Ron had spent a lifetime collecting and building trains. His modest layout was crowded not only with his own models, but with those of friends he had met through the hobby. And of course, the walls were lined with shelves on which he displayed more than 300 plows he had built over his modelling career.
After touring the layout, we peeked in at his workshop upstairs where he had two or three more plows under construction. Now, Ron did all his painting outdoors in the fine weather, and so he had started these models knowing he would never finish them. I will never forget the question in his eye when he turned to me and asked, “Why do we do the things we do?”

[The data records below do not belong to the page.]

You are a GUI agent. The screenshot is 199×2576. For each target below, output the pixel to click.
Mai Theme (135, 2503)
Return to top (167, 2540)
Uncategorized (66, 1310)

“Why do we do the things we do?” It’s a question that has haunted me ever since, but thanks to some of the responses to my recent post about scratchbuilding, maybe I can begin to answer it, at least in the context of model railroading. It breaks down to intrinsic and extrinsic satisfaction.
Some modelling is inherently satisfying – the feel of a knife in your hand as it slices through material, the perfection of parts as they slide together, that coat of paint atomized and deposited as smooth as silk. Sometimes we undertake modelling for the challenge, much like an athlete who strives to beat their best time; we feel satisfied when we complete the challenge. This is the intrinsic satisfaction of our craft.
But it can’t be merely about the craft, for why do we continue to strive for ever more accuracy in our models? Why do we invent new techniques? Why is mediocrity insufficient?
I was only ten when my grandfather, a CNR man, died of a heart attack in Montreal traffic. His memory smells of sawdust and Players unfiltered; it sounds like a deep gravelly bark, and is always lit in golden Kodachrome firelight. Despite my youth when he died, I keenly recall of him that we should seek to leave our thumbprints on the universe.
It’s a demanding life philosophy, but it explains why some of us must express our ideas – whether those ideas are about our personal feelings and experiences with trains, about the invention of techniques or about building camaraderie through this shared interest. Those who come into contact with our ideas are themselves shaped by them and carry them forward into the universe. By expressing our ideas through excellent, accurate models, we gain the attention that engages others and makes our ideas memorable. Mediocre models, like mediocre movies and mediocre meals are soon forgotten and have little impact. That is the extrinsic satisfaction of our hobby: to be recognized and if not remembered then felt after we are gone.
Why do we do the things we do? We do them to give permanence to our short time on this planet. For one day nobody will recall how we smelled, but the ideas, feelings and experiences we shared will be the bedrock for their own ideas, feelings and experiences.